--- LISTED RECORDS Enclosed Below ---

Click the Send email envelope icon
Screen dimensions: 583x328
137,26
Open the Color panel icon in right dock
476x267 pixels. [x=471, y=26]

--- End of Enclosed LISTED RECORDS ---

TASK TO COMPLETE. The response should repeat the whole listing exactly.

SOLUTION FOR THIS EXERCISE.
Click the Send email envelope icon
Screen dimensions: 583x328
137,26
Open the Color panel icon in right dock
476x267 pixels. [x=471, y=26]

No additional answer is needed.